There are certain things that belong together.
Peanut butter and jelly. Vanilla ice cream and hot fudge. Pumpkin pie and whipped cream. And since it’s the holiday season, let’s go with a fresh coat of snow and Christmas morning.
There’s one more match made in heaven that, the more I think about it, the more it makes sense. And unlike the others, I think it’s one that could potentially bring some nice profits for everyone involved.
I think Rogers Communications Inc. (TSX: RCI.B)(NYSE: RCI) and Shaw Communications Inc. (TSX: SJR.B)(NYSE: SJR) should merge. Here’s why these two great companies would be even better together.
Geographic footprint
Shaw provides internet, home phone, and television services to Western Canada, boasting 3.3 million connections.

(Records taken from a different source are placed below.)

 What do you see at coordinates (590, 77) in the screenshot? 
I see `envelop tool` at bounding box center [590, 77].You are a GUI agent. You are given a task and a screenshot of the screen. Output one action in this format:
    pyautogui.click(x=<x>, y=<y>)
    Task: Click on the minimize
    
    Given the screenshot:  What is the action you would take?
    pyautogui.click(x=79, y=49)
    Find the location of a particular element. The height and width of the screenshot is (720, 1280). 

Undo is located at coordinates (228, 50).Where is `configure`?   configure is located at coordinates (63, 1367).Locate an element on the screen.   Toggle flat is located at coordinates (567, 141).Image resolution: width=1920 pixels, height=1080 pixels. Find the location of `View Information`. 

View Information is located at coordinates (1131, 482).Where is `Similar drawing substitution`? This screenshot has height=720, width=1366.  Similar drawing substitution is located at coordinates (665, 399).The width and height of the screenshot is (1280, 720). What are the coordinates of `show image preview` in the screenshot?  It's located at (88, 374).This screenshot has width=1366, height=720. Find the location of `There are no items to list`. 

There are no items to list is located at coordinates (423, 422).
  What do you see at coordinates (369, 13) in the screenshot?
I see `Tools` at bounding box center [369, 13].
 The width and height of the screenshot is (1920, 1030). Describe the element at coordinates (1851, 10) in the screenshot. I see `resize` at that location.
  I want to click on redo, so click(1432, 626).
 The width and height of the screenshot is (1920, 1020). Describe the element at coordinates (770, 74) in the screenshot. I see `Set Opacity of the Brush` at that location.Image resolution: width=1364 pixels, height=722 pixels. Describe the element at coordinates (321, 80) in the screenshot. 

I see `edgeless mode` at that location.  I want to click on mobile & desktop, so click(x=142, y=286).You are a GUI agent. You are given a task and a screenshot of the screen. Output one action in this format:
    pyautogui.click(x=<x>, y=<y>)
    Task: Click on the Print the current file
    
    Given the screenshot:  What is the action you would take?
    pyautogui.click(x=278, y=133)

Rogers provides internet, home phone, and television services to customers in Ontario, as well as wireless services coast to coast.
The two companies complement each other perfectly. Plus, Shaw recently sold its foray into the Ontario cable market back to Rogers, severing ties completely with the province. It’s almost like they’re planning this.
Joint ventures
It’s no secret that younger customers are increasingly cutting the cord on cable in favor of other online alternatives, namely Netflix. This isn’t a huge concern for the incumbents at this point, because they’re able to raise prices quickly enough to offset cord-cutters.
As the old saying goes, if you can’t beat ’em, join ’em. Rogers and Shaw have teamed up to offer customers a service called Shomi. For $8 per month, cable customers get access to many shows and movies not available in Netflix’s library.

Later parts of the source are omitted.